Data records
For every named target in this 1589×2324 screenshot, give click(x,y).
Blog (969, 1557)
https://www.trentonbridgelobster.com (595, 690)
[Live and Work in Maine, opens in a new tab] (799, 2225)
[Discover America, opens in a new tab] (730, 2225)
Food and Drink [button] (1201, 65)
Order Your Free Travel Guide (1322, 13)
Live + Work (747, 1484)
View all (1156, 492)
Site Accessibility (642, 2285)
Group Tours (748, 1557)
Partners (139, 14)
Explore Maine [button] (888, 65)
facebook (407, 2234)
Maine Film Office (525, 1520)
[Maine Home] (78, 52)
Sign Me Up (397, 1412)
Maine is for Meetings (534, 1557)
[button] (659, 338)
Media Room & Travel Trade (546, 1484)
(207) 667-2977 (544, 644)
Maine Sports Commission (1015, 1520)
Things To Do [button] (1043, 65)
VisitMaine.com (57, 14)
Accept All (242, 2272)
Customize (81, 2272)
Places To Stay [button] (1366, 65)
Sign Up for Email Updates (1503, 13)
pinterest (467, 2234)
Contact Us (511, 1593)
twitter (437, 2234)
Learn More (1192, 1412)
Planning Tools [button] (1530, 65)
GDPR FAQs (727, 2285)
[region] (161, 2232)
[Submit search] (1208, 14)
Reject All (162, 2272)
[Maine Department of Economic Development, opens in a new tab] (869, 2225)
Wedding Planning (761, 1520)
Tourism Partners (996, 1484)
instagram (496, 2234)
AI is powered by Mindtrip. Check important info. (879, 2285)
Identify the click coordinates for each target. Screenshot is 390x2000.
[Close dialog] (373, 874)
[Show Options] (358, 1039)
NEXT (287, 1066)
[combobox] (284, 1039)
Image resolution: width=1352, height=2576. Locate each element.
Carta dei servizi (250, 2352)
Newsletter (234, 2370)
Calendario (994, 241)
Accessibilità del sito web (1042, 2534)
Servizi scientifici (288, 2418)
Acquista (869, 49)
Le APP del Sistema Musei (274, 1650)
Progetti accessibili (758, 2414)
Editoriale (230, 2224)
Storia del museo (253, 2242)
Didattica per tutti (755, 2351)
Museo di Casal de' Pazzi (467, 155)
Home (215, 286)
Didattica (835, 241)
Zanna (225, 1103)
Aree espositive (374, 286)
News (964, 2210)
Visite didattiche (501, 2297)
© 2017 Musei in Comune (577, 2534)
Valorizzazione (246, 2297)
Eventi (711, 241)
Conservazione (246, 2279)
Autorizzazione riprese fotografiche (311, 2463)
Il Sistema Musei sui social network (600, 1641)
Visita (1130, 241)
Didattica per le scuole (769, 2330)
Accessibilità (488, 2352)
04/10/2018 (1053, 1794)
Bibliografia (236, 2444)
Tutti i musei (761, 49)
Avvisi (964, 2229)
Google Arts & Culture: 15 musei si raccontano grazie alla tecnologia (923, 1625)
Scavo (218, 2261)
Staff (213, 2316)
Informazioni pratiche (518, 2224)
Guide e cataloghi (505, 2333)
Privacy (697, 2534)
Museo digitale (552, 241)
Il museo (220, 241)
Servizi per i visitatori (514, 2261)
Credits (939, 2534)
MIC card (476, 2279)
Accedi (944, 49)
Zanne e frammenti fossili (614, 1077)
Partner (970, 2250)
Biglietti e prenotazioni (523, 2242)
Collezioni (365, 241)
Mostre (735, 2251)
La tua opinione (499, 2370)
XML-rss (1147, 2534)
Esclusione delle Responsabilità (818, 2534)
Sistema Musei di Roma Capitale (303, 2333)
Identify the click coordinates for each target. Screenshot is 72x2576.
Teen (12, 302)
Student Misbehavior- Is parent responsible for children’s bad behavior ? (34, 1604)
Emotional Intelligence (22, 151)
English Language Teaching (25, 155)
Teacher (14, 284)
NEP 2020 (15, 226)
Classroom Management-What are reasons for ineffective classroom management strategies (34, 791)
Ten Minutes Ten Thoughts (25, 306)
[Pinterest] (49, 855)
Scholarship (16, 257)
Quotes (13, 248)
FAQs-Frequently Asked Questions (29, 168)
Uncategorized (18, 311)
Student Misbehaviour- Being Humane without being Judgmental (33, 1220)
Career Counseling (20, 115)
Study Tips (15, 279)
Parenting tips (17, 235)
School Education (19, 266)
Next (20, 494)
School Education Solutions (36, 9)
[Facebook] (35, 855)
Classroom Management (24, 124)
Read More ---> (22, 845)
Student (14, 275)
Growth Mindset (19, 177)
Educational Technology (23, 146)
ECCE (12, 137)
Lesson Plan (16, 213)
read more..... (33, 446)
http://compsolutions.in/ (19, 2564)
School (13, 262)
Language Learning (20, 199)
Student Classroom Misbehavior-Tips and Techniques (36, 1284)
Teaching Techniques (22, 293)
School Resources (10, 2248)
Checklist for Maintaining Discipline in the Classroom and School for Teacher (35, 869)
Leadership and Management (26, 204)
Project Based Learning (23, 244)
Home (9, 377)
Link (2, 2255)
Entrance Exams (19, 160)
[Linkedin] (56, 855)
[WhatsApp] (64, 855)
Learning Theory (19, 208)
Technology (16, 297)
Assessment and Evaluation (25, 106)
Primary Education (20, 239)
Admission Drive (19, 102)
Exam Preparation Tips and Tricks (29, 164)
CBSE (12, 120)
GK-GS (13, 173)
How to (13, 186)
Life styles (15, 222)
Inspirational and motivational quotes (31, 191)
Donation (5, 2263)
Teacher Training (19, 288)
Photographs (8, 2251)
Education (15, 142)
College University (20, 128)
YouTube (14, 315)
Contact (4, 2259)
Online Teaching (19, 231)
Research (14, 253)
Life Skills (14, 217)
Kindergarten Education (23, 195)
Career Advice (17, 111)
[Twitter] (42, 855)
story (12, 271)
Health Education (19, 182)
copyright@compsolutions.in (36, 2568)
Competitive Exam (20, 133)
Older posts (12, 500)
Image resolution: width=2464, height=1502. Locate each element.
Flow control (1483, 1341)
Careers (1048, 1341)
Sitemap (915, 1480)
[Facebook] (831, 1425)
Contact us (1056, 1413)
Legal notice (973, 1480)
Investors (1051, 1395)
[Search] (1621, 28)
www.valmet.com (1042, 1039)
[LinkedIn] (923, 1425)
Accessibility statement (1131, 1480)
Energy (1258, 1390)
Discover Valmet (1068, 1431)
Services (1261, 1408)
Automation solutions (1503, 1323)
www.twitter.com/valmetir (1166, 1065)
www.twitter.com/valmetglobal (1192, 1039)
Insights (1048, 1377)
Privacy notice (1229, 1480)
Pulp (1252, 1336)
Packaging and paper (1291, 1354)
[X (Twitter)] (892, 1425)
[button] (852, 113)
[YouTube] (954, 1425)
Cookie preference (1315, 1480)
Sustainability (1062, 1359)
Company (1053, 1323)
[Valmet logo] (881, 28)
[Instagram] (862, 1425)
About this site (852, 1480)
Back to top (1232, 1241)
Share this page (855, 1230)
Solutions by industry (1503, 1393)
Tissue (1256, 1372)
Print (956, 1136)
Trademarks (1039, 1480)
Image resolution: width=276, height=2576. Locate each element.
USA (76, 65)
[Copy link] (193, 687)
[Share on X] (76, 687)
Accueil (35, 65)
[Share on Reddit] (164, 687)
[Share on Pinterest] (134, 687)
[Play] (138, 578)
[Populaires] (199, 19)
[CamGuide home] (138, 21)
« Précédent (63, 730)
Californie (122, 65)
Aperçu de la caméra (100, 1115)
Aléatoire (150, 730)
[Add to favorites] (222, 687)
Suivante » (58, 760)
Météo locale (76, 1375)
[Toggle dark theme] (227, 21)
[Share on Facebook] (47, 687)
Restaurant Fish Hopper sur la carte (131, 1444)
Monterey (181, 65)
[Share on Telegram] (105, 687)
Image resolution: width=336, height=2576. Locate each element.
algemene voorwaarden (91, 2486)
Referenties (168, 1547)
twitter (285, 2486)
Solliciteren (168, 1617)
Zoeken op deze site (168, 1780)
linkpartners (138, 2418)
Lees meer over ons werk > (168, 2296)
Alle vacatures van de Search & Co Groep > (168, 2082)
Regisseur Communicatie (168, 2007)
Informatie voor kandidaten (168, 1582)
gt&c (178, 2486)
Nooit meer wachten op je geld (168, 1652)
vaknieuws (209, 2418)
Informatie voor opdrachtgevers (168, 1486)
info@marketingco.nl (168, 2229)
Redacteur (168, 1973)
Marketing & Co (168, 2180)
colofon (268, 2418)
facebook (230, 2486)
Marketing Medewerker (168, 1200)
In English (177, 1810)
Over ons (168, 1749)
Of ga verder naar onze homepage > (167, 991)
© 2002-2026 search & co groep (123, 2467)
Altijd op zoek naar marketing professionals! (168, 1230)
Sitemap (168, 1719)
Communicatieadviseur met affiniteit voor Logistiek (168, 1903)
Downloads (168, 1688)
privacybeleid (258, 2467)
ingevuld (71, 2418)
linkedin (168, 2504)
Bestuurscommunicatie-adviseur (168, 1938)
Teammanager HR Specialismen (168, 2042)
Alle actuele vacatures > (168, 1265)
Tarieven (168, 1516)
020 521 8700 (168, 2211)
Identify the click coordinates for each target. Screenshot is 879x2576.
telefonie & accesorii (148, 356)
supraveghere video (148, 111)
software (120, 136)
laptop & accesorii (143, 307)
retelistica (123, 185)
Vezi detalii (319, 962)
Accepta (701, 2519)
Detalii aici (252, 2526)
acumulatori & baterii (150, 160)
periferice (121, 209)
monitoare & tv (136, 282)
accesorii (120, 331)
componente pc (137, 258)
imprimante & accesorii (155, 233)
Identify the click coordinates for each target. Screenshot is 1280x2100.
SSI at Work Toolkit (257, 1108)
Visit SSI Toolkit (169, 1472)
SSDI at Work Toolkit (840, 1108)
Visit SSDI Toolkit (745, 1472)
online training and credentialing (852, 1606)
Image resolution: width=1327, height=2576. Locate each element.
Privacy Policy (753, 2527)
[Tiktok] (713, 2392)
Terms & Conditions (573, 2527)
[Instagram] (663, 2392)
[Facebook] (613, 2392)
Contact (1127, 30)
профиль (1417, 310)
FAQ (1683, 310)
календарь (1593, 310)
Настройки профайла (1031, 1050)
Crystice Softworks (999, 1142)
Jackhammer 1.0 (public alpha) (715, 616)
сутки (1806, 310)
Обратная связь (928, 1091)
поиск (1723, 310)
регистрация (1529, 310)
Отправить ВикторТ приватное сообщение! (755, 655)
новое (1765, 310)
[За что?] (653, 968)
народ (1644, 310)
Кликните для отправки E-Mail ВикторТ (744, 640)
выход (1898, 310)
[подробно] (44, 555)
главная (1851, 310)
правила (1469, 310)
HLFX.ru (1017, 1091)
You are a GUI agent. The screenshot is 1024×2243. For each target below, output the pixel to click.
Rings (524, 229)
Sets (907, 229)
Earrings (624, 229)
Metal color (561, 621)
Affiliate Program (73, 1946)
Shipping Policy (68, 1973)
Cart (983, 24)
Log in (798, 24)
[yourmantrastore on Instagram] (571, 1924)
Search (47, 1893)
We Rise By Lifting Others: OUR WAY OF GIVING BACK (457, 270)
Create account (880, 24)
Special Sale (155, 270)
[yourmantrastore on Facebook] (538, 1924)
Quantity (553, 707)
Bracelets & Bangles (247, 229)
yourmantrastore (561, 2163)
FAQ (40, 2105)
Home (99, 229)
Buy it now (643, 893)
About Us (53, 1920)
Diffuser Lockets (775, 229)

#### TASK INSTRUCTIONS:
Beginning with the line that contains "календарь (1593, 310)", set down every line through the end of the data without change.

#### ANSWER AREA:
календарь (1593, 310)
Настройки профайла (1031, 1050)
Crystice Softworks (999, 1142)
Jackhammer 1.0 (public alpha) (715, 616)
сутки (1806, 310)
Обратная связь (928, 1091)
поиск (1723, 310)
регистрация (1529, 310)
Отправить ВикторТ приватное сообщение! (755, 655)
новое (1765, 310)
[За что?] (653, 968)
народ (1644, 310)
Кликните для отправки E-Mail ВикторТ (744, 640)
выход (1898, 310)
[подробно] (44, 555)
главная (1851, 310)
правила (1469, 310)
HLFX.ru (1017, 1091)
You are a GUI agent. The screenshot is 1024×2243. For each target below, output the pixel to click.
Rings (524, 229)
Sets (907, 229)
Earrings (624, 229)
Metal color (561, 621)
Affiliate Program (73, 1946)
Shipping Policy (68, 1973)
Cart (983, 24)
Log in (798, 24)
[yourmantrastore on Instagram] (571, 1924)
Search (47, 1893)
We Rise By Lifting Others: OUR WAY OF GIVING BACK (457, 270)
Create account (880, 24)
Special Sale (155, 270)
[yourmantrastore on Facebook] (538, 1924)
Quantity (553, 707)
Bracelets & Bangles (247, 229)
yourmantrastore (561, 2163)
FAQ (40, 2105)
Home (99, 229)
Buy it now (643, 893)
About Us (53, 1920)
Diffuser Lockets (775, 229)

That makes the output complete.